Use this whenever you receive or generate documents tied to a specific property, such as:

  • Before or after a viewing (floor plans, disclosures)
  • During due diligence (inspection reports, HOA docs)
  • While negotiating or closing (contracts, amendments)


Step-by-step instructions

Option 1 — Upload from the Property View (Best for most workflows)

  1. Open your portfolio.
  2. Click the property you want to attach documents to.
  3. Navigate to the Documents section inside the property.
  4. Click Paperclip.
  5. Select files from your computer (PDF, images, or supported formats).
  6. Wait for the upload to complete—the document is now attached to that property.
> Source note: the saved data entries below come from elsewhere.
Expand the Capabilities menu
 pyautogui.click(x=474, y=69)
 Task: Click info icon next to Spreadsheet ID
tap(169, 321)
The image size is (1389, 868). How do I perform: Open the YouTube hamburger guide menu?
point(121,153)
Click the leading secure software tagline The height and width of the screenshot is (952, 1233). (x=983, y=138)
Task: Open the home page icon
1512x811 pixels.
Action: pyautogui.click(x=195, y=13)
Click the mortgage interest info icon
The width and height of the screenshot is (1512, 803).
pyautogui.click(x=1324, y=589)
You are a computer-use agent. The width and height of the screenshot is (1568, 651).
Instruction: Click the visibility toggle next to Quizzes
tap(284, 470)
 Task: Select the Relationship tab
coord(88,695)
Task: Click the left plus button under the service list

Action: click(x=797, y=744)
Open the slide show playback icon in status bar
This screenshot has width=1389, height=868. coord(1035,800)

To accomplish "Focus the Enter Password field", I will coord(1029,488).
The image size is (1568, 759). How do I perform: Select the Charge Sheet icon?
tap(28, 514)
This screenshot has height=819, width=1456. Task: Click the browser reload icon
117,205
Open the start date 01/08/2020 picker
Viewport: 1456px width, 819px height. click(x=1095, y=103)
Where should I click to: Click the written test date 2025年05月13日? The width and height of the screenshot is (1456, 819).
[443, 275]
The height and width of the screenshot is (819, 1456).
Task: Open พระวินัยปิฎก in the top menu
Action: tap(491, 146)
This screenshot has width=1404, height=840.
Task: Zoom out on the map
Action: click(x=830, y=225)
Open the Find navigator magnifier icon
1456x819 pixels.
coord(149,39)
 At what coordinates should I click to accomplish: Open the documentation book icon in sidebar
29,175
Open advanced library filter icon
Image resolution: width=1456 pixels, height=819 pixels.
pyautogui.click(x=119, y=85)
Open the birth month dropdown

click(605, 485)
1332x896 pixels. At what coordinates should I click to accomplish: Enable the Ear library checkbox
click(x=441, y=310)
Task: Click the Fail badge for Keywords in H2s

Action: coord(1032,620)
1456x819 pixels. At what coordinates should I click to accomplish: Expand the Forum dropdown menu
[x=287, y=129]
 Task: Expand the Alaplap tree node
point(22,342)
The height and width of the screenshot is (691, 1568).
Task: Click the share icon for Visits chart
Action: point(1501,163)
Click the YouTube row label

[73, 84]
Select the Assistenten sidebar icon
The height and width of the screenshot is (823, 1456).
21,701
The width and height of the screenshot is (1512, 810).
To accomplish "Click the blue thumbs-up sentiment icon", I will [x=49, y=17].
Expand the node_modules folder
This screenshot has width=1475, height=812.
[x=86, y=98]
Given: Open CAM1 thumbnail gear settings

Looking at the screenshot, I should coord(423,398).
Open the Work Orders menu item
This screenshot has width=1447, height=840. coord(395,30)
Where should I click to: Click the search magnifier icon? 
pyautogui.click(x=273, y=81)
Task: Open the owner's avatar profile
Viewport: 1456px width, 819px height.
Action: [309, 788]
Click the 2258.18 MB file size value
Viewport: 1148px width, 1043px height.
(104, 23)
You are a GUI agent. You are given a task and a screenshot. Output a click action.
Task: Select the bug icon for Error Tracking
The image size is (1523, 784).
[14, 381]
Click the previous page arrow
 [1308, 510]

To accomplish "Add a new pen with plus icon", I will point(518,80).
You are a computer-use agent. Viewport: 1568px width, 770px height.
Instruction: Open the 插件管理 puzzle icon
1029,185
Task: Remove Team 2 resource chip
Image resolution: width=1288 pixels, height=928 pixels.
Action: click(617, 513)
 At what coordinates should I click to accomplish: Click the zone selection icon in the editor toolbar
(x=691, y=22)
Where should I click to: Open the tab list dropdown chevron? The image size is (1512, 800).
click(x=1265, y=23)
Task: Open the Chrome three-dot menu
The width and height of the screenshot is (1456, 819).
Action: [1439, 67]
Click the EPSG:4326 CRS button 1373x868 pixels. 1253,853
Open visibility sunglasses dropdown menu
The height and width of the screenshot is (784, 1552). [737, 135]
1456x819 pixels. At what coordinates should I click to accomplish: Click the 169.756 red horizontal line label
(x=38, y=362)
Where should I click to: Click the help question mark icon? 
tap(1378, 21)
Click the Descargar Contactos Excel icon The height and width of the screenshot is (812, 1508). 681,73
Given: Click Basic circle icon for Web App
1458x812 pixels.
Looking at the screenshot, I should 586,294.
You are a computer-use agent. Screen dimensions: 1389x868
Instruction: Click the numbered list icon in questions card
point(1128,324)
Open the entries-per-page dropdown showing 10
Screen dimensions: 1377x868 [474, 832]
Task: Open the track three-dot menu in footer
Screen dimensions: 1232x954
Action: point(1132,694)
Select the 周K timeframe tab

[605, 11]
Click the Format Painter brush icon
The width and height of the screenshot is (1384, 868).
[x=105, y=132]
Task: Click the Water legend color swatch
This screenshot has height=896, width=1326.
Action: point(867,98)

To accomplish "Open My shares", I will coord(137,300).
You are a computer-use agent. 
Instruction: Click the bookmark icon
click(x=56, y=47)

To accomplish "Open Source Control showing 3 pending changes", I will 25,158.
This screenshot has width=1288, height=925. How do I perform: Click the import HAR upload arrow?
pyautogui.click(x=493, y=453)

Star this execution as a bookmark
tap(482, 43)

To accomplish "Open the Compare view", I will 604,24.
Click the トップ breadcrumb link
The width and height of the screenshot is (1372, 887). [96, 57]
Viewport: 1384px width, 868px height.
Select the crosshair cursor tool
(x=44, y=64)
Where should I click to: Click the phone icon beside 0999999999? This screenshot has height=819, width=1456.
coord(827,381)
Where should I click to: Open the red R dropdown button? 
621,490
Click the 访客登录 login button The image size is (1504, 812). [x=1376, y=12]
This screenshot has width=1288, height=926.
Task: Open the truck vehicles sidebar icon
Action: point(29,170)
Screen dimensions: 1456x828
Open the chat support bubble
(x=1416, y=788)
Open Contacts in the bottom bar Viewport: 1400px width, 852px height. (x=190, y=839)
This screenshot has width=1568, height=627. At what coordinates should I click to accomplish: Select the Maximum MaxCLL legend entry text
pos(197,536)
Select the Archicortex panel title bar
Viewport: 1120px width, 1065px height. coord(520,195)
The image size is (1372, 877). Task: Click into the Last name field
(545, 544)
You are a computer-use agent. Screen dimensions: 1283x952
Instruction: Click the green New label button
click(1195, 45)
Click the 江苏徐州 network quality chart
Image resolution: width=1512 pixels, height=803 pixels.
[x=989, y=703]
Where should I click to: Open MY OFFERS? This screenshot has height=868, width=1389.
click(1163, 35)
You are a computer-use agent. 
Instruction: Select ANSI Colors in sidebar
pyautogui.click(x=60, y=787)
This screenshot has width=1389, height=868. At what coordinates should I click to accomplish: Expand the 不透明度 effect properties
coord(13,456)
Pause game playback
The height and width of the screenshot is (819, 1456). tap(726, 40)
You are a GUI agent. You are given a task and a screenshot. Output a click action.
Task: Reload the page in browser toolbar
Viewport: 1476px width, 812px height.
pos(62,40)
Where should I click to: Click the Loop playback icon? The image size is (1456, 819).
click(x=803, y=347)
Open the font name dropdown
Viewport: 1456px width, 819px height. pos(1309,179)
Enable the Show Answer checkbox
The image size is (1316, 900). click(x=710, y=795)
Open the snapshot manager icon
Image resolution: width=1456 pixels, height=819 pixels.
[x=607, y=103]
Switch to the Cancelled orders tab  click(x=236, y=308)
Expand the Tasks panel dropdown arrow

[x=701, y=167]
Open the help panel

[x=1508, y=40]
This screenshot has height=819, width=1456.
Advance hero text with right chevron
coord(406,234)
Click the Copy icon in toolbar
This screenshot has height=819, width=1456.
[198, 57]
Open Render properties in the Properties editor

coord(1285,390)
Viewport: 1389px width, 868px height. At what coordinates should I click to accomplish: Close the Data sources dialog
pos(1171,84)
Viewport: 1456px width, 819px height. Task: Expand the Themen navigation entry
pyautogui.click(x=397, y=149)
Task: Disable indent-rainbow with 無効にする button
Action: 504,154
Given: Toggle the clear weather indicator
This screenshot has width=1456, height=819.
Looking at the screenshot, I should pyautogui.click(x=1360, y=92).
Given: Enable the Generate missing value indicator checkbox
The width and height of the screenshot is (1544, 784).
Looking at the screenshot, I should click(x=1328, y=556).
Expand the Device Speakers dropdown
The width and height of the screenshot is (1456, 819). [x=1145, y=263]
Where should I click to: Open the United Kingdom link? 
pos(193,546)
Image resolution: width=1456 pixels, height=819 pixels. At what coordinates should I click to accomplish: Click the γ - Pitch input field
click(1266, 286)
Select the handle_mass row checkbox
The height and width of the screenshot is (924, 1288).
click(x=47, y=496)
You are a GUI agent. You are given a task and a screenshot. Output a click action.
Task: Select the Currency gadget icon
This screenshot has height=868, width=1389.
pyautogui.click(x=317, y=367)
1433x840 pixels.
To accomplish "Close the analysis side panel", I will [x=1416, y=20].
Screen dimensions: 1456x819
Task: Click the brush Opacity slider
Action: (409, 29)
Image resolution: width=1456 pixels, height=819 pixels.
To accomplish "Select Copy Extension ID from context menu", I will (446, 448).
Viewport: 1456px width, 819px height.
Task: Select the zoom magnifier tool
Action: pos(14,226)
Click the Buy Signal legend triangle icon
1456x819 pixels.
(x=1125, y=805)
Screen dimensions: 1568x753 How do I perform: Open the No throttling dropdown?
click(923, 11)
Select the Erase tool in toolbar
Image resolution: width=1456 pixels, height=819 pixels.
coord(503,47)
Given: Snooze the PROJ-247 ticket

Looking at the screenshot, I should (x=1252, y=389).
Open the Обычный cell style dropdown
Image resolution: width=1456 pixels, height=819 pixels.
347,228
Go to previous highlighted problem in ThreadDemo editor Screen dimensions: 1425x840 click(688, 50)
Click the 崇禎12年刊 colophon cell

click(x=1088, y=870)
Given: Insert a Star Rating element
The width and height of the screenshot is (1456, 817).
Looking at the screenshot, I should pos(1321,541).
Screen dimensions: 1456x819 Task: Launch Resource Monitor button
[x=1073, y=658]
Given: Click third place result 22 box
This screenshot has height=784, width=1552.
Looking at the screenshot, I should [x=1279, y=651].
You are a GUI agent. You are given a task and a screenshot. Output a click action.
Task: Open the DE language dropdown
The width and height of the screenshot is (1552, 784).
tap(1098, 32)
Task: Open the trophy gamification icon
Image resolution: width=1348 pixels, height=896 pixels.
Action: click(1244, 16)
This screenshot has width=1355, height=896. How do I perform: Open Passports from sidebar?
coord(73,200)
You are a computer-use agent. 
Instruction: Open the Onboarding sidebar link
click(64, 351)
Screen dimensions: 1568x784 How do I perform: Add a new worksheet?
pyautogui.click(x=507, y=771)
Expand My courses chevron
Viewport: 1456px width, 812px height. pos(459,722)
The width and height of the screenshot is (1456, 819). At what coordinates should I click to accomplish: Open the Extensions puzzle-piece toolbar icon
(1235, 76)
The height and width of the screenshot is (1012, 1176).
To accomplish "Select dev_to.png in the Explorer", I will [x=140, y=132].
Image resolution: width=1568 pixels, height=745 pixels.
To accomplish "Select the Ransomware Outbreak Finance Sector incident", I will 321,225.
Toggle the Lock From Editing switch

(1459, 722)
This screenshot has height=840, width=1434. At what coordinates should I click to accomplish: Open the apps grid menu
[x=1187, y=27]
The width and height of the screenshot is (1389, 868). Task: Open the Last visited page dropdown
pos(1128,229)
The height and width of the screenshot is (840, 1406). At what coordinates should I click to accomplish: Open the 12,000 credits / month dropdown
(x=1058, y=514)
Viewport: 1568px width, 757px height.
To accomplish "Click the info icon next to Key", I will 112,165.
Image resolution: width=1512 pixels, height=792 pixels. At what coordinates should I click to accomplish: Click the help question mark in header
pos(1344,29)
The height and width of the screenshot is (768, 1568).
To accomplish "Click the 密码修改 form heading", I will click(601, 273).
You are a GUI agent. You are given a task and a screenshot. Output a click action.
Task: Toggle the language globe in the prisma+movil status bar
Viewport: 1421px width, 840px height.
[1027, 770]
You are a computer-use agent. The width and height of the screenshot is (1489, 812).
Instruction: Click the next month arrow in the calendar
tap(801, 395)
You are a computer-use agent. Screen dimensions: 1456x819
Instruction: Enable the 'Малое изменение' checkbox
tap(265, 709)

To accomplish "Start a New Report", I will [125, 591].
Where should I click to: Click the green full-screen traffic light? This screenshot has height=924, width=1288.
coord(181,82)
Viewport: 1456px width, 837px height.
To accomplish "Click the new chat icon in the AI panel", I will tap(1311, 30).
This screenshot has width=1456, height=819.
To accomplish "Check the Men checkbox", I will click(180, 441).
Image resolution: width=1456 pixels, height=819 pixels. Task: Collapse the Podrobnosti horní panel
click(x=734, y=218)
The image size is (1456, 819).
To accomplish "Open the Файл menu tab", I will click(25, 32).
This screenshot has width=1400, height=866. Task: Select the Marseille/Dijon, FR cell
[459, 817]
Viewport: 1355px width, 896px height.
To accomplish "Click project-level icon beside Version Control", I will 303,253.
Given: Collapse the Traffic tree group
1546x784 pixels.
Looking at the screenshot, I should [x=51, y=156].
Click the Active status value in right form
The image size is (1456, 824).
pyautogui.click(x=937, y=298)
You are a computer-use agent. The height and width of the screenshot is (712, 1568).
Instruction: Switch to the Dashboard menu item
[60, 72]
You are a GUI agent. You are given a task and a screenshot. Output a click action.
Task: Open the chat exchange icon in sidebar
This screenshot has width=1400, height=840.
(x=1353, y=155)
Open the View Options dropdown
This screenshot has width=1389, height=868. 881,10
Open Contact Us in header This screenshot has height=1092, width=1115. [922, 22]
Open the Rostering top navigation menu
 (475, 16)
Option 1 — Upload from the Property Chat (Best when you want to notify client about it)

  1. Open your portfolio.
  2. Click the property you want to attach documents to.
  3. Navigate to the **Chat **section inside the property.
  4. Click Paperclip.
  5. Select files from your computer (PDF, images, or supported formats).
  6. Wait for the upload to complete—the document is now attached to that property.


Option 3 — Drag & Drop Upload (Best for speed)

  1. Open your portfolio.
  2. Click the property you want to attach documents to.
  3. Navigate to the **Chat **section inside the property.
  4. Drag and drop the file directly into the upload zone.
  5. Release to upload—documents attach automatically.


Common issues & tips

  • File visibility: Clients can only see documents meant for them. Your private notes remain hidden.
  • Wrong property: Always double-check you’re inside the correct property before uploading.
  • Naming discipline: Rename files clearly (e.g. Inspection_Report_Alameda_2026.pdf) to reduce confusion later.
  • Version control: Upload updated versions instead of replacing files so the history stays intact.
  • Performance: Large PDFs upload best on stable connections—avoid mobile hotspots if possible.